25 años de la Asociación Femenina del Medio Rural en Cataluña
La única asociación agraria en Cataluña, exclusivamente de mujeres.
Desde AMFAR se valora el trabajo desarrollado en estos 25 años: se ha cambiado la situación de las mujeres agricultoras y se han conseguido muchas cosas, pero todavía quedan muchas más por cambiar.
En el 1986 había 64.224 mujeres agricultoras; un 23% cotizaban a la seguridad social y en el 2011 hay 18.200, y están cotizando un 30% a la seguridad social, los hombres un 70%. Cabe destacar que lo mejor que ha sucedido es que mujeres y hombres se han integrado en sociedades o cooperativas más de un 10%, esto hace que tengan su trabajo reconocido en caso de separación o muerte del cónyuge, teniendo su parte proporcional aunque no coticen en la Seguridad Social.

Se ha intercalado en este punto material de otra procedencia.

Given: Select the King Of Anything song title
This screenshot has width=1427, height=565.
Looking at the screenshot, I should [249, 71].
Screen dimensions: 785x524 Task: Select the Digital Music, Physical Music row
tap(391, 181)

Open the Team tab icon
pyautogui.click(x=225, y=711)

AMFAR fue pionera en la lucha por conseguir la co-titularidad compartida, que por el Real Decreto 297 de 2009 fue regulada a nivel de todo el Estado. En Cataluña se ha facilitado un apoyo económico a las mujeres de más de 40 años que estaban trabajando en una explotación agraria y han podido acceder a la co-titularidad.

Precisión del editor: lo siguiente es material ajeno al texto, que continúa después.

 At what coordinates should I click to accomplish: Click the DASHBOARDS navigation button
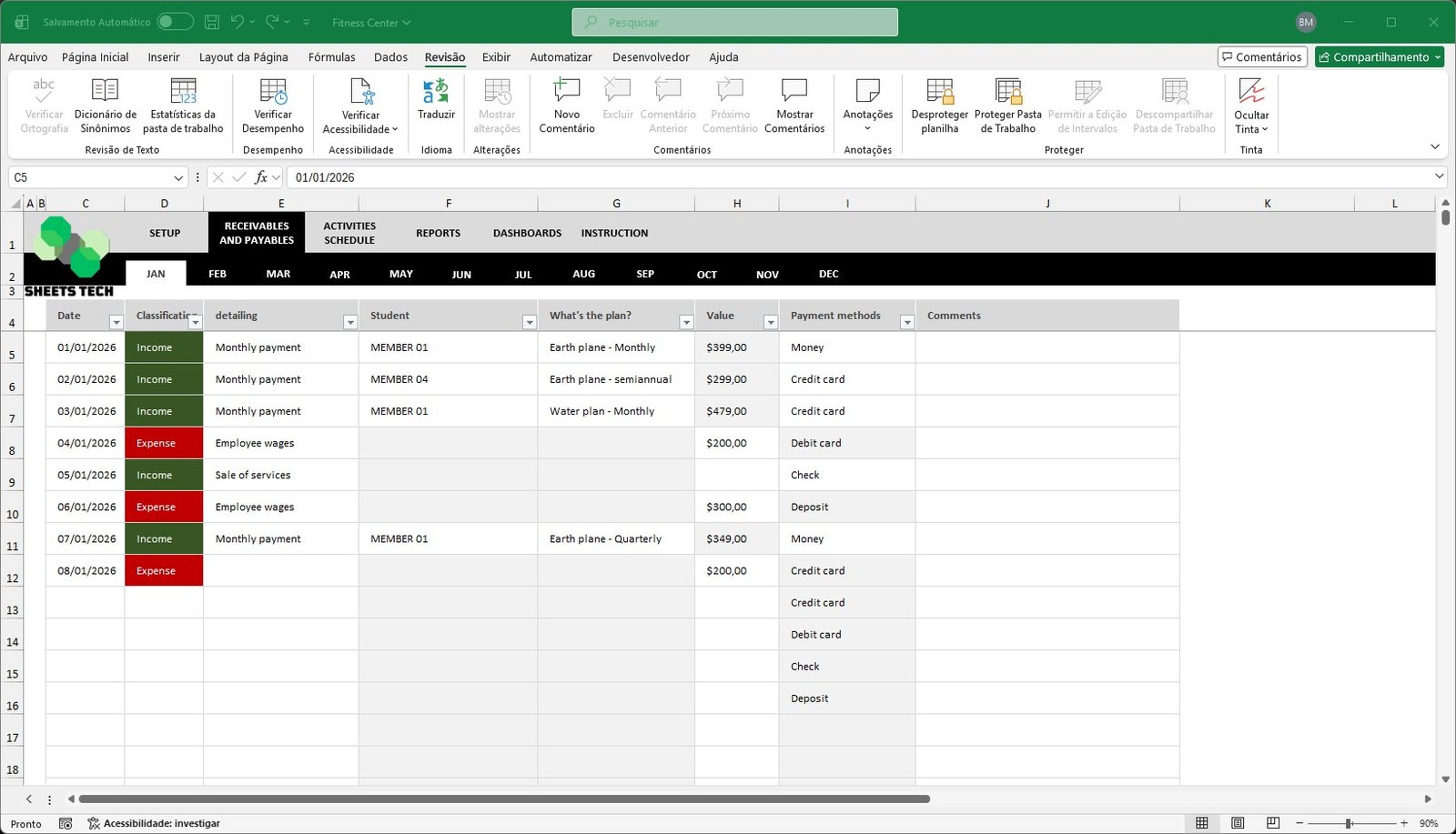(527, 234)
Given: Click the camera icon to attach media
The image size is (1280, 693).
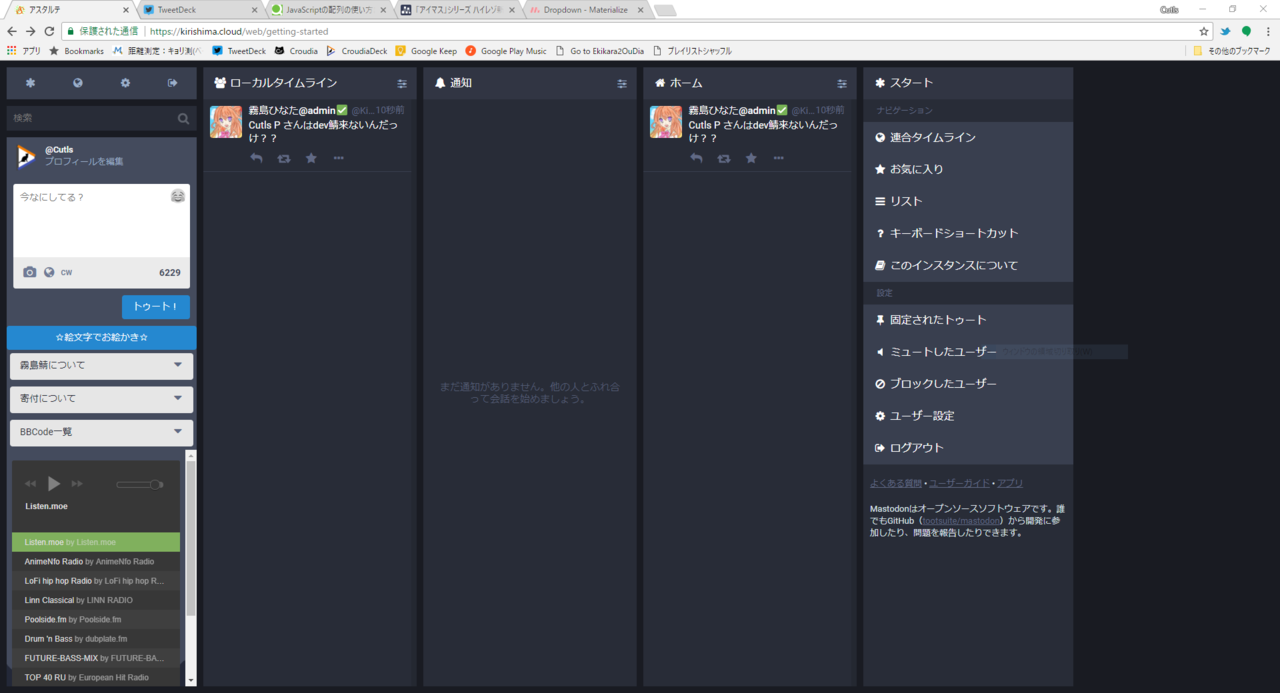Looking at the screenshot, I should pos(30,272).
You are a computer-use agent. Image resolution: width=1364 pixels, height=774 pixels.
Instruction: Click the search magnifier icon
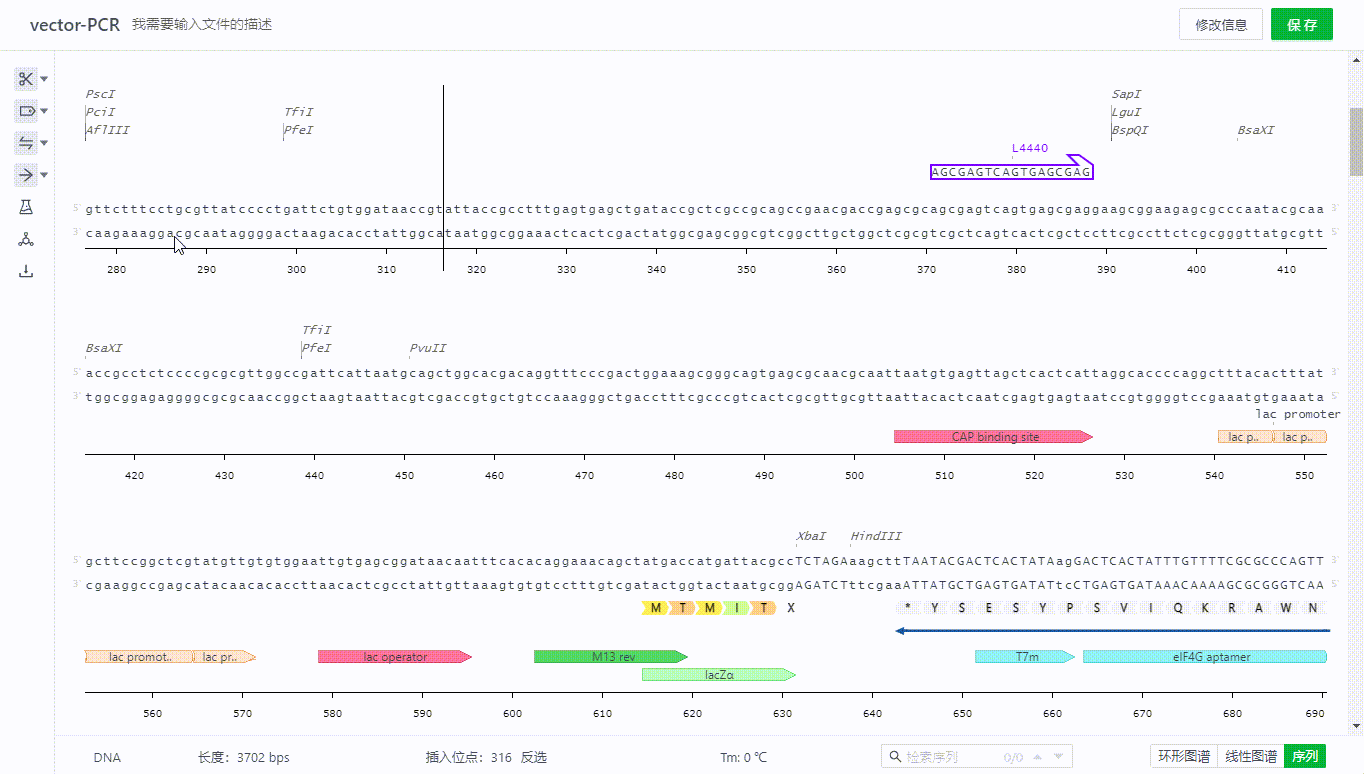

Entre 2009 y 2010 se registraron unas 2000 mujeres, un 81% en Lleida, un 11% en Tarragona, un 5% en Girona y un 3% Barcelona. Según Pruna, en estas mejoras ha tenido mucho que ver: «la tarea informativa de nuestra asociación, ha potenciado que se creen empresas agrarias ganaderas dentro de la explotación, que es la visión del siglo XXI».
Por otra parte, y a través del proyecto Rural Activa que esta desarrollando la asociación, se promociona la participación de las mujeres rurales, que se están organizando de manera autónoma y hacen visibles sus experiencias.

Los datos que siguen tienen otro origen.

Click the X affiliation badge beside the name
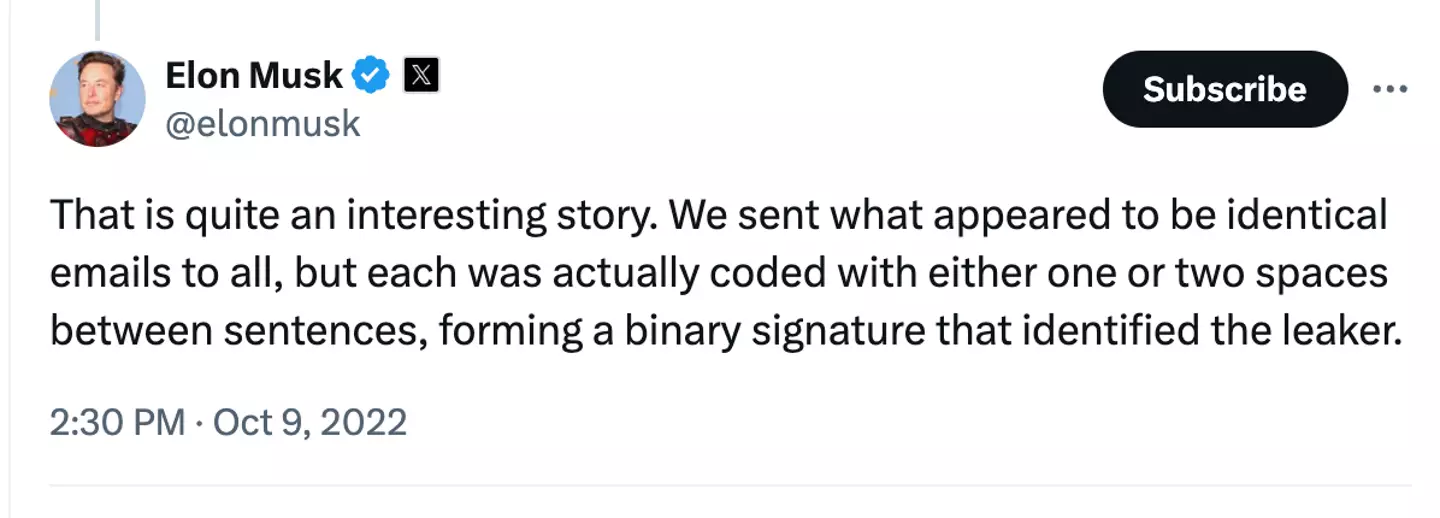 pos(421,76)
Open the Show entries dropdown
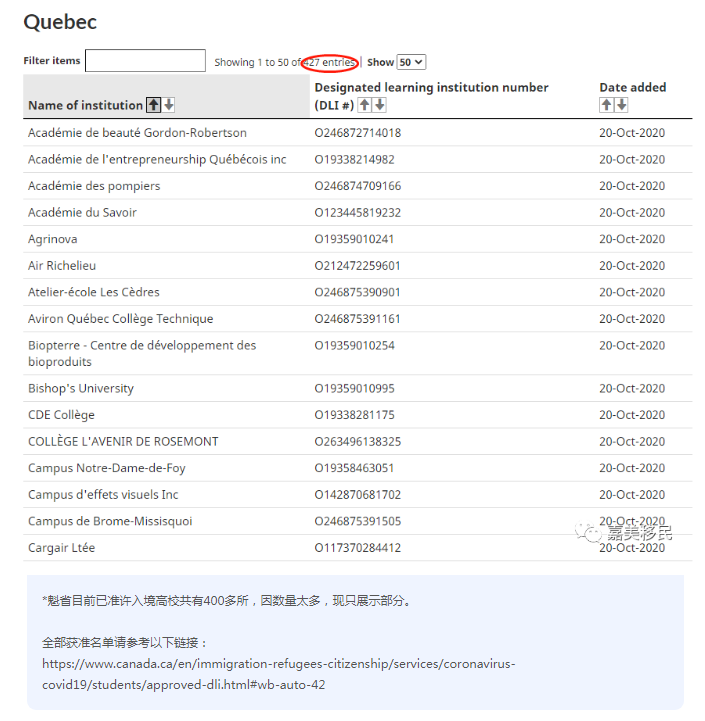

El proyecto también desarrolla herramientas para la formación y el intercambio de conocimientos para llevar adelante una mejora de competitividad, lo cual permite mejorar la situación de las mujeres del campo.
Aunque no ha sido fácil conseguir que las mujeres asumieran responsabilidades políticas y que se presentaran como candidatas, en estas últimas elecciones, la participación de las mujeres ha aumentado y muchas se han comprometido de una manera más activa, por que se han dado cuenta, según Pruna que: «las mujeres somos el motor del cambio en el campo», y aunque ellas han sido las que han llevado la economía familiar agrícola y han ayudado en las tareas de producción, normalmente se quedaban detrás del padre o del marido. «Ahora piden cambios y muchas se ponen en primera línea. Aportan experiencia y una sensibilidad especial para desarrollar otro tipo de comercialización de los productos».